▸ **Assignment**
Each record must be output exactly and in full.

▸ **Data in this exercise**
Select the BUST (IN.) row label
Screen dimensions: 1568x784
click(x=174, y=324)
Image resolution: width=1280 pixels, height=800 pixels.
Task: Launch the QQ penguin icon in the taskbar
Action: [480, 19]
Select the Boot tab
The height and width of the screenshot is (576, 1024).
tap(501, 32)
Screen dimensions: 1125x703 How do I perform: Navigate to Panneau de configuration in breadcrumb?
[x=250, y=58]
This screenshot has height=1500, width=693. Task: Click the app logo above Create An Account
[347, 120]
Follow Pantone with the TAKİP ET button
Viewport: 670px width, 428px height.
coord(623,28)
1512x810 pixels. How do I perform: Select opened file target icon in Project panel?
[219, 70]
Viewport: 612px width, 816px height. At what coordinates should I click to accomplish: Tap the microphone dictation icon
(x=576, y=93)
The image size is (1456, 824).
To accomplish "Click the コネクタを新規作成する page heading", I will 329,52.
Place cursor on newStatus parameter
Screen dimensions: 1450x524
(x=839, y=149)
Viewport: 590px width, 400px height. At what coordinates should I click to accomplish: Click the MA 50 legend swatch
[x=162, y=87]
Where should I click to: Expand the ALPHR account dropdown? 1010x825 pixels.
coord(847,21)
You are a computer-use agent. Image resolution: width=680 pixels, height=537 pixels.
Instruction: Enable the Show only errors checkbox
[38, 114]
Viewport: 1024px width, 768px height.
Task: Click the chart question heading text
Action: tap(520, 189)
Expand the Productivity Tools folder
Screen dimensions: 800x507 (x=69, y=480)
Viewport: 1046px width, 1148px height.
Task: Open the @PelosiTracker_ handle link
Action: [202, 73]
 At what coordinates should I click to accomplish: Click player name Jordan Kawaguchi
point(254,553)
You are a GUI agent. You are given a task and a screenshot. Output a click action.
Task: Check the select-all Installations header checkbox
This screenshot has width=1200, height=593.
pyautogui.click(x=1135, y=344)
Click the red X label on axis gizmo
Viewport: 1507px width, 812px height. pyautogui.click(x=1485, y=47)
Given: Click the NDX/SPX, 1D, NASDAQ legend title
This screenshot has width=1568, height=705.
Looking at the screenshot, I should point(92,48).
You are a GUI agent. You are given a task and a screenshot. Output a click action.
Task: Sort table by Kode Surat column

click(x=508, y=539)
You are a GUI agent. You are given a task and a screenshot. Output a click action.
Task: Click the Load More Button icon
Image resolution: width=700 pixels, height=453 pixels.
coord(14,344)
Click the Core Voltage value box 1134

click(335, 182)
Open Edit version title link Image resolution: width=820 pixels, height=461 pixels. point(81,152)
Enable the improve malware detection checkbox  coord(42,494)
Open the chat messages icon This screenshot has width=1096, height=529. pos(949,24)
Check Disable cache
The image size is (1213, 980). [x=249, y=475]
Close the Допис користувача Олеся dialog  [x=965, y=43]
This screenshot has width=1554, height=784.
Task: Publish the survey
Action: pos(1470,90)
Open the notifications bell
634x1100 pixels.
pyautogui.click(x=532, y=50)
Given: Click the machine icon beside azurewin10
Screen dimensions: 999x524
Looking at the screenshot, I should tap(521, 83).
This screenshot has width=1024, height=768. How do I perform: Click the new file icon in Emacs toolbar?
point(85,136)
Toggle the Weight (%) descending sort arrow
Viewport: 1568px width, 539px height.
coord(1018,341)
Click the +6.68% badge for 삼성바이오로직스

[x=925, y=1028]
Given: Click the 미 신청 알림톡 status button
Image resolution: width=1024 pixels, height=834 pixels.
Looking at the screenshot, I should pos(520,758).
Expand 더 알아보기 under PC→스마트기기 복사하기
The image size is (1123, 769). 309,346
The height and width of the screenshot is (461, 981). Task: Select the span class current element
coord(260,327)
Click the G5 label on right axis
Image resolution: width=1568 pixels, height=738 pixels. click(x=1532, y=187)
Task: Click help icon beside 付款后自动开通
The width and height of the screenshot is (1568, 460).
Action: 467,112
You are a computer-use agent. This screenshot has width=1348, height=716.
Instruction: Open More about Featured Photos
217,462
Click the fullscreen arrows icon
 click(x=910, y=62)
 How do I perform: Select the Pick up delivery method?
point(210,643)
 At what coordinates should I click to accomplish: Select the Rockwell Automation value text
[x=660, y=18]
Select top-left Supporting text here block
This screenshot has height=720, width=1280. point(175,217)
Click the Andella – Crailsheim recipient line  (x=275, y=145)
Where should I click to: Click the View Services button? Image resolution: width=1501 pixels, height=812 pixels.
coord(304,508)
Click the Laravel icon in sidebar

▸ **Result of the task**
Select the BUST (IN.) row label
Screen dimensions: 1568x784
click(x=174, y=324)
Image resolution: width=1280 pixels, height=800 pixels.
Task: Launch the QQ penguin icon in the taskbar
Action: [480, 19]
Select the Boot tab
The height and width of the screenshot is (576, 1024).
tap(501, 32)
Screen dimensions: 1125x703 How do I perform: Navigate to Panneau de configuration in breadcrumb?
[x=250, y=58]
This screenshot has height=1500, width=693. Task: Click the app logo above Create An Account
[347, 120]
Follow Pantone with the TAKİP ET button
Viewport: 670px width, 428px height.
coord(623,28)
1512x810 pixels. How do I perform: Select opened file target icon in Project panel?
[219, 70]
Viewport: 612px width, 816px height. At what coordinates should I click to accomplish: Tap the microphone dictation icon
(x=576, y=93)
The image size is (1456, 824).
To accomplish "Click the コネクタを新規作成する page heading", I will 329,52.
Place cursor on newStatus parameter
Screen dimensions: 1450x524
(x=839, y=149)
Viewport: 590px width, 400px height. At what coordinates should I click to accomplish: Click the MA 50 legend swatch
[x=162, y=87]
Where should I click to: Expand the ALPHR account dropdown? 1010x825 pixels.
coord(847,21)
You are a computer-use agent. Image resolution: width=680 pixels, height=537 pixels.
Instruction: Enable the Show only errors checkbox
[38, 114]
Viewport: 1024px width, 768px height.
Task: Click the chart question heading text
Action: tap(520, 189)
Expand the Productivity Tools folder
Screen dimensions: 800x507 (x=69, y=480)
Viewport: 1046px width, 1148px height.
Task: Open the @PelosiTracker_ handle link
Action: [202, 73]
 At what coordinates should I click to accomplish: Click player name Jordan Kawaguchi
point(254,553)
You are a GUI agent. You are given a task and a screenshot. Output a click action.
Task: Check the select-all Installations header checkbox
This screenshot has width=1200, height=593.
pyautogui.click(x=1135, y=344)
Click the red X label on axis gizmo
Viewport: 1507px width, 812px height. pyautogui.click(x=1485, y=47)
Given: Click the NDX/SPX, 1D, NASDAQ legend title
This screenshot has width=1568, height=705.
Looking at the screenshot, I should point(92,48).
You are a GUI agent. You are given a task and a screenshot. Output a click action.
Task: Sort table by Kode Surat column

click(x=508, y=539)
You are a GUI agent. You are given a task and a screenshot. Output a click action.
Task: Click the Load More Button icon
Image resolution: width=700 pixels, height=453 pixels.
coord(14,344)
Click the Core Voltage value box 1134

click(335, 182)
Open Edit version title link Image resolution: width=820 pixels, height=461 pixels. point(81,152)
Enable the improve malware detection checkbox  coord(42,494)
Open the chat messages icon This screenshot has width=1096, height=529. pos(949,24)
Check Disable cache
The image size is (1213, 980). [x=249, y=475]
Close the Допис користувача Олеся dialog  [x=965, y=43]
This screenshot has width=1554, height=784.
Task: Publish the survey
Action: pos(1470,90)
Open the notifications bell
634x1100 pixels.
pyautogui.click(x=532, y=50)
Given: Click the machine icon beside azurewin10
Screen dimensions: 999x524
Looking at the screenshot, I should tap(521, 83).
This screenshot has width=1024, height=768. How do I perform: Click the new file icon in Emacs toolbar?
point(85,136)
Toggle the Weight (%) descending sort arrow
Viewport: 1568px width, 539px height.
coord(1018,341)
Click the +6.68% badge for 삼성바이오로직스

[x=925, y=1028]
Given: Click the 미 신청 알림톡 status button
Image resolution: width=1024 pixels, height=834 pixels.
Looking at the screenshot, I should pos(520,758).
Expand 더 알아보기 under PC→스마트기기 복사하기
The image size is (1123, 769). 309,346
The height and width of the screenshot is (461, 981). Task: Select the span class current element
coord(260,327)
Click the G5 label on right axis
Image resolution: width=1568 pixels, height=738 pixels. click(x=1532, y=187)
Task: Click help icon beside 付款后自动开通
The width and height of the screenshot is (1568, 460).
Action: 467,112
You are a computer-use agent. This screenshot has width=1348, height=716.
Instruction: Open More about Featured Photos
217,462
Click the fullscreen arrows icon
 click(x=910, y=62)
 How do I perform: Select the Pick up delivery method?
point(210,643)
 At what coordinates should I click to accomplish: Select the Rockwell Automation value text
[x=660, y=18]
Select top-left Supporting text here block
This screenshot has height=720, width=1280. point(175,217)
Click the Andella – Crailsheim recipient line  (x=275, y=145)
Where should I click to: Click the View Services button? Image resolution: width=1501 pixels, height=812 pixels.
coord(304,508)
Click the Laravel icon in sidebar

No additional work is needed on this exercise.